Mrs Justice Jefford provided the following useful guidance on seeking a BLO:

  • a claim can be made to determine the relevant liability for which a BLO may eventually be sought against specified entities;
  • the Building Safety Act says little about procedure in seeking a BLO but it does not require a party to make that claim within existing proceedings;
  • this is illustrated by the fact that, conceivably, the circumstances in which it might be just and equitable to make such an order may not arise until after proceedings determine a relevant liability, and/or the specified entity against which an order may be sought may not exist at the time of proceedings. (This might only arise in a rare case, but the BSA allows for it);
  • if, however, it is already in contemplation that an order will be sought against a particular associated company, it would be ‘sensible’ for a claim for a BLO to be part of the main proceedings; and
  • at the same time, a party is not prohibited from making a subsequent claim for a BLO against another associated company. 

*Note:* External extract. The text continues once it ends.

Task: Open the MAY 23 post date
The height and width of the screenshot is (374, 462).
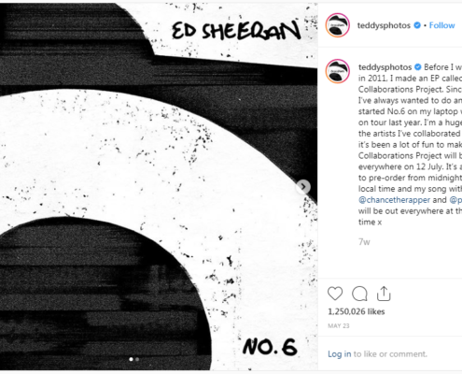Action: point(339,325)
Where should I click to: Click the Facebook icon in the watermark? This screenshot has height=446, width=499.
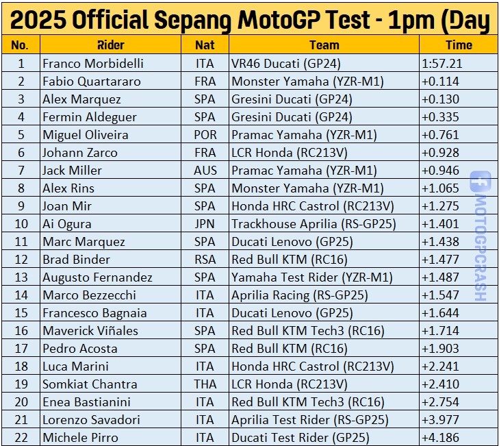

In that respect, 381 Southwark differs from Willmott Dixon as the entities a BLO was sought against were not specified (save for Click Group Holdings happening to be part of the proceedings on other grounds). Such entities were not part of the main proceedings that determined a relevant liability nor was a BLO ordered. The next step would be for a BLO to be applied for, with entities specified and the just and equitable test to be determined. 

This is different from Wilmott Dixon, where it appears that the entities that a BLO will be sought against are already part of the proceedings and will participate in the proceedings in respect of the primary claim, determination of a relevant liability and whether it is just and equitable to order a BLO.

Takeaways

With BLOs being fertile territory for claims, the judicial guidance provided indicates there is not necessarily a right or wrong approach on when and how a BLO claim should be pursued, but the following should be taken into account:

  • if a party has contemplated a specified associated company a BLO would be sought against, it would be sensible for such a claim to be determined within the main proceedings and not subsequently;
  • such a specified company is likely to be unable to resist a BLO claim against it being stayed and, save for time and costs, may in fact benefit from being part of the main proceedings to make any submissions on the determination of the primary claim and a relevant liability;
  • this does not preclude an applicant from making a BLO claim against other associated companies subsequent to the main proceedings; and
  • in any event, and especially if a specified associated company has not been contemplated at the time of the main proceedings, an applicant has the discretion to have the relevant liability determined in the main proceedings, but apply for a BLO against specified entities after determination of the main proceedings.